- Also known as: Ed Roland and the Sweet Tea Project
- Origin: Atlanta, Georgia, U.S.
- Years active: 2011–present
- Label: 429
- Members: Ed Roland Christopher Alan Yates Brian Bisky Jesse Triplett Mike Rizzi
- Website: thesweetteaproject.com

= The Sweet Tea Project =

American rock band

The Sweet Tea Project is an American rock band from Atlanta, Georgia.

==History==
===2011–12: Early years===
Ed Roland, frontman of the rock band Collective Soul, formed the Sweet Tea Project in 2011 with a group of friends and musicians.

The Sweet Tea Project recorded a cover version of "Shelter from the Storm" for the Bob Dylan tribute album Chimes of Freedom (2012).

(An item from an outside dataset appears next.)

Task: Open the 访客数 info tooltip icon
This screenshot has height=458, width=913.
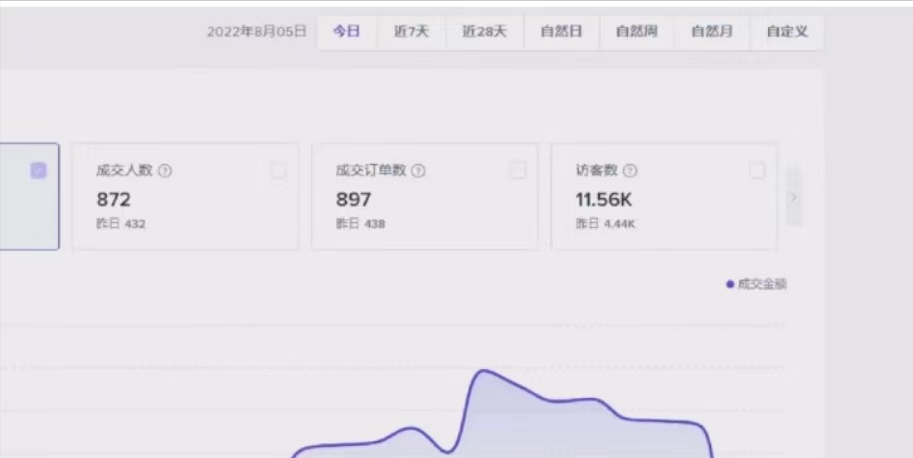Action: point(631,171)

===2013–16: Devils 'n Darlins===
The Sweet Tea Project were among eight artists who recorded a version of the NBA on ESPN theme, as part of a contest held by ESPN where fans could vote for their favorite. The Sweet Tea Project won the competition, which resulted in their rendition being featured during the network's coverage of the 2013 NBA All-Star Celebrity Game.

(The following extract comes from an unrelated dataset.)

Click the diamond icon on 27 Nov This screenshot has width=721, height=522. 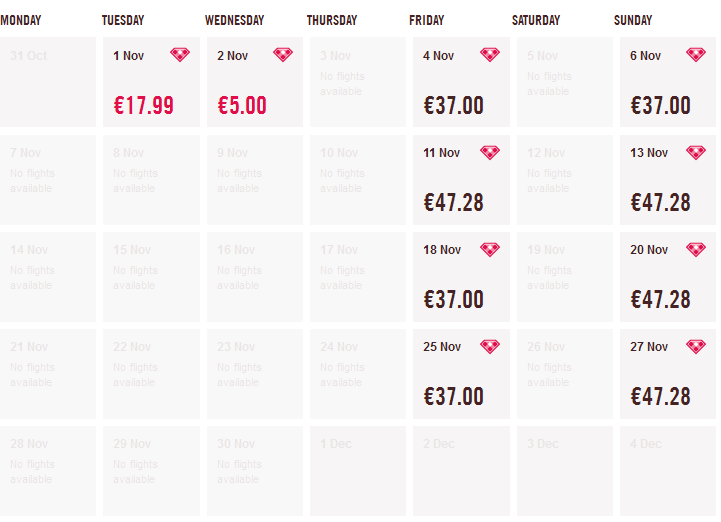tap(696, 346)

The Sweet Tea Project's debut album, Devils 'n Darlins, was released on September 3, 2013, by 429 Records. The album's first single, "Love Won't Bring Us Down," was released on August 13. 429 Records noted the single received strong airplay in markets such as Los Angeles, San Francisco and Boston.

In June 2015, a music video for the track "Just As I Am" was released.

===2017–present: Alder Lane Farm===
In February 2017, it was announced that Roland hired Tony Caporale, the TwinBear Management founder and CEO, as the band's new manager.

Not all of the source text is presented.